Perceval Doria (born c. 1195, died 1264) was a Genoese naval and military leader in the thirteenth century. A Ghibelline, he was a partisan of the Hohenstaufen in Italy and served the Emperor Frederick II and Manfred of Sicily as vicar of Romagna, the March of Ancona, and the Duchy of Spoleto.

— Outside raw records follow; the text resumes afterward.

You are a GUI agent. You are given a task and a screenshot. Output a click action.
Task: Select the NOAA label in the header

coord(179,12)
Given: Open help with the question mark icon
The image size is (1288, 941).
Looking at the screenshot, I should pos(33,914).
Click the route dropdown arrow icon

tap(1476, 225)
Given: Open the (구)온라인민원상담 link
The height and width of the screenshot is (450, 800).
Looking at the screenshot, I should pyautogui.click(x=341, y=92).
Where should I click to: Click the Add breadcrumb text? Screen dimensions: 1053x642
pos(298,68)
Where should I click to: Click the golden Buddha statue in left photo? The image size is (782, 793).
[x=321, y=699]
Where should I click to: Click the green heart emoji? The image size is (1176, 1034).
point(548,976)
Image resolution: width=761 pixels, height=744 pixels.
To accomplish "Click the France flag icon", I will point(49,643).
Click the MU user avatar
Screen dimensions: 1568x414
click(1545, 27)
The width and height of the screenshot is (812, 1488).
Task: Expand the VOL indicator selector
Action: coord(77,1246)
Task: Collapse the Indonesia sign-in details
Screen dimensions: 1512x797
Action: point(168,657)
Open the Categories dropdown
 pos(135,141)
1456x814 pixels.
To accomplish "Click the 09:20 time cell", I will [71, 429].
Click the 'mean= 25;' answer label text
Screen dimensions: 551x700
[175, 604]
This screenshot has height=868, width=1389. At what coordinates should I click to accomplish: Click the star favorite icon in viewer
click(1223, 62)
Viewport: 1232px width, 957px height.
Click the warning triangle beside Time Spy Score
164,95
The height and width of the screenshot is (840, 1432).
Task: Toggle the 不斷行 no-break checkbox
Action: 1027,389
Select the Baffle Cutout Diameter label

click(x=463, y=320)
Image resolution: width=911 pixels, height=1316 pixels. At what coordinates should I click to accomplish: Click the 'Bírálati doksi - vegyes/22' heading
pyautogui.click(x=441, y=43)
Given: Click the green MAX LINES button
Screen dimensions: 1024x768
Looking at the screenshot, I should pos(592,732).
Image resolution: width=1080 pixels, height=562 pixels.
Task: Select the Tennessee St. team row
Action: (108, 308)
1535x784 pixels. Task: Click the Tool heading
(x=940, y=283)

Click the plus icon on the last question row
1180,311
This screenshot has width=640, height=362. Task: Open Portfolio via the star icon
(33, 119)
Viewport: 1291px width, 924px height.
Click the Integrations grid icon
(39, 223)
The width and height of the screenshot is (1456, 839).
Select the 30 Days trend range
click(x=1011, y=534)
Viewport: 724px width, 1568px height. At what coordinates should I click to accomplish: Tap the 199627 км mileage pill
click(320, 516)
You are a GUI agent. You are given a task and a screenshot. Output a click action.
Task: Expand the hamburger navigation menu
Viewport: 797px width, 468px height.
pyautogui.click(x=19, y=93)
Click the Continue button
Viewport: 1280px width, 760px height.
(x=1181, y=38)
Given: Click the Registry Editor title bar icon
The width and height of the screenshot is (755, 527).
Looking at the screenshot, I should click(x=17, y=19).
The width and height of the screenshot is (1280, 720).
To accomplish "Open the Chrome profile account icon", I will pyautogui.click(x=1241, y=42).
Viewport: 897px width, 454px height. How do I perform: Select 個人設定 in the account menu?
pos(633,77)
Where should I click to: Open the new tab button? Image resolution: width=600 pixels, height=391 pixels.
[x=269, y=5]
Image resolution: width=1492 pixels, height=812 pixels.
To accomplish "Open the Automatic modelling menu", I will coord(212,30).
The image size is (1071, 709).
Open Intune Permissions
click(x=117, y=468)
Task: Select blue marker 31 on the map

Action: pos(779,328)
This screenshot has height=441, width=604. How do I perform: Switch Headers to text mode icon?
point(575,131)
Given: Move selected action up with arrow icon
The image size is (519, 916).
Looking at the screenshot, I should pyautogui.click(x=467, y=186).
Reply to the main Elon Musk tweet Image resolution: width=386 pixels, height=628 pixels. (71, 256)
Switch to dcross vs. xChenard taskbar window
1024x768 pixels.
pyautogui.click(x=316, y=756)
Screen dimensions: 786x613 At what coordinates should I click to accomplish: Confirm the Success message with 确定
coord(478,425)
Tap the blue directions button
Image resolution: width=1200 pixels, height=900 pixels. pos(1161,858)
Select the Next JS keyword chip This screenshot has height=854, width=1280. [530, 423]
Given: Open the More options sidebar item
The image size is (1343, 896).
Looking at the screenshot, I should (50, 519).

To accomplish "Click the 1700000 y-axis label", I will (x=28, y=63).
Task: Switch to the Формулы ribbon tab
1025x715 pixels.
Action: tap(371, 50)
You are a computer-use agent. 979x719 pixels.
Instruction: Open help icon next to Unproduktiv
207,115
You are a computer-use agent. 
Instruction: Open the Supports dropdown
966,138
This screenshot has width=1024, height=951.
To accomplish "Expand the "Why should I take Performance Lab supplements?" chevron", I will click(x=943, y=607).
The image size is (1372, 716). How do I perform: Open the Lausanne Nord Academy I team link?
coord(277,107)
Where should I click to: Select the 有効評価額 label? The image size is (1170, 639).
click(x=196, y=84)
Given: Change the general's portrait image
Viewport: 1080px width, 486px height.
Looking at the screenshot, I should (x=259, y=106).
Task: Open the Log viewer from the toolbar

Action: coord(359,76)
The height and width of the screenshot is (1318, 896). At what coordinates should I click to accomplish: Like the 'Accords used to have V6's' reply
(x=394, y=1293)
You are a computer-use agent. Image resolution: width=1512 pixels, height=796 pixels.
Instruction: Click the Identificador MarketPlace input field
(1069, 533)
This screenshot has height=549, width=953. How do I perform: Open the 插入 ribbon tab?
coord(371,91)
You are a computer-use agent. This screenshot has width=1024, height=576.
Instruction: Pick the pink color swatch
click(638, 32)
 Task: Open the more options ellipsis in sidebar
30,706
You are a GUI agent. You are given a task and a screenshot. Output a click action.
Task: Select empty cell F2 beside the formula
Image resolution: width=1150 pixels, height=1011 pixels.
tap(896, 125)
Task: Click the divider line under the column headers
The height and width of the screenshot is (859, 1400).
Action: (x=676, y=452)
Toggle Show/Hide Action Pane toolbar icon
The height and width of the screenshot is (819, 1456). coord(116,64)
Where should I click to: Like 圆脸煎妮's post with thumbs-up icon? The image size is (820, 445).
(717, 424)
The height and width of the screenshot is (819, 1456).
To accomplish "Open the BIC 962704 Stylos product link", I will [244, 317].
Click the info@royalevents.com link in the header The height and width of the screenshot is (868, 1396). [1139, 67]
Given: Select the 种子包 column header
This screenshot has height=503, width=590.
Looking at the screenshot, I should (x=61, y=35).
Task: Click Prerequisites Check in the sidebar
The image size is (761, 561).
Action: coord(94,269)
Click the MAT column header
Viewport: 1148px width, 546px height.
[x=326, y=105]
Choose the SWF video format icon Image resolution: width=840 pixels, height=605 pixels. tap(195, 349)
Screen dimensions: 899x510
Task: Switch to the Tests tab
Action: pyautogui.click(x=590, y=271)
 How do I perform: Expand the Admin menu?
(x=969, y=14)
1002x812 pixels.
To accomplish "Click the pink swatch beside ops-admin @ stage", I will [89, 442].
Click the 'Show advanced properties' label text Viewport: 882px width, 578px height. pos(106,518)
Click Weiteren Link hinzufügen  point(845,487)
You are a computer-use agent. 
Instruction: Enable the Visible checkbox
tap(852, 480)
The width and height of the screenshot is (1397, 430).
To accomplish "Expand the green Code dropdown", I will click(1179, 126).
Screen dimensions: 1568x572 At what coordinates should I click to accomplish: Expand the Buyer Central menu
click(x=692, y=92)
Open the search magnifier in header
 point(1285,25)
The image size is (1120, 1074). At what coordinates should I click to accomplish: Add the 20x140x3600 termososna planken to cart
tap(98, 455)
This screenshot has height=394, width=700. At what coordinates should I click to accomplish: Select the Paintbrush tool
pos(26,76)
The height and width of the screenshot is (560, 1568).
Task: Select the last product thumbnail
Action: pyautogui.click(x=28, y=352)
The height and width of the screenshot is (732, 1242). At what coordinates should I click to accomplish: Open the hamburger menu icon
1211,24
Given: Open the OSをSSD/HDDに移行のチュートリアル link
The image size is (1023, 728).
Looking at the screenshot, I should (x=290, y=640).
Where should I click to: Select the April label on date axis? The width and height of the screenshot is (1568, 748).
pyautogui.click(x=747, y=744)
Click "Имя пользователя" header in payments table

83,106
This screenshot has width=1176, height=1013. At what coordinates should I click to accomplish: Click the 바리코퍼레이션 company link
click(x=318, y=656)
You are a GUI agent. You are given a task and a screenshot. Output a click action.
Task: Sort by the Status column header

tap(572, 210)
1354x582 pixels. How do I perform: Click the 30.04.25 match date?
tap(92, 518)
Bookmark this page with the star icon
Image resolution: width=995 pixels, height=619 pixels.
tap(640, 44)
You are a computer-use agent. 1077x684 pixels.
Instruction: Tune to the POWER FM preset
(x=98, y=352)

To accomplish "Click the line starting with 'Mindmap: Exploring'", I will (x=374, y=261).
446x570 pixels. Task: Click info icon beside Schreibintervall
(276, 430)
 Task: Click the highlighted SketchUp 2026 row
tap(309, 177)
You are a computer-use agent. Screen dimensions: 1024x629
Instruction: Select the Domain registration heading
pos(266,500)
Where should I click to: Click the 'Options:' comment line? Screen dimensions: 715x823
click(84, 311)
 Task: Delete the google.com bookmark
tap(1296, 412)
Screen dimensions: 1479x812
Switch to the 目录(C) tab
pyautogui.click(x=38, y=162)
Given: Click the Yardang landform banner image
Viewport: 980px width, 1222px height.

He was probably a member of the famous Doria family, whose name was originally D'Oria or da Otranto. Between 1228 and 1243 he assumed the character of a podestà in several Provençal and north Italian cities, such as Arles, Avignon, Asti, and Parma. In 1255 Manfred nominated him to the vicariate general of Ancona and in 1258 that of Romagna. With relations between Manfred and Pope Urban IV deteriorating, Doria was forced to put Spoleto to fire and the sword in 1259. Five years later, in 1264, he led a small army of Saracens and Germans against Charles of Anjou, who contested Manfred's throne. On the ensuing march he drowned in the river Nera di Narco near Arrone with his horse.

Doria was also a troubadour of the Sicilian School, composing two cansos in Provençal as well as two poems in Italian. In one poem, entitled Felon cor ai et enic (1258/9), he praised Manfred's bravery and magnanimity. His other Provençal poem was a tenso, Per aquest cors, del teu trip, with Felip de Valenza.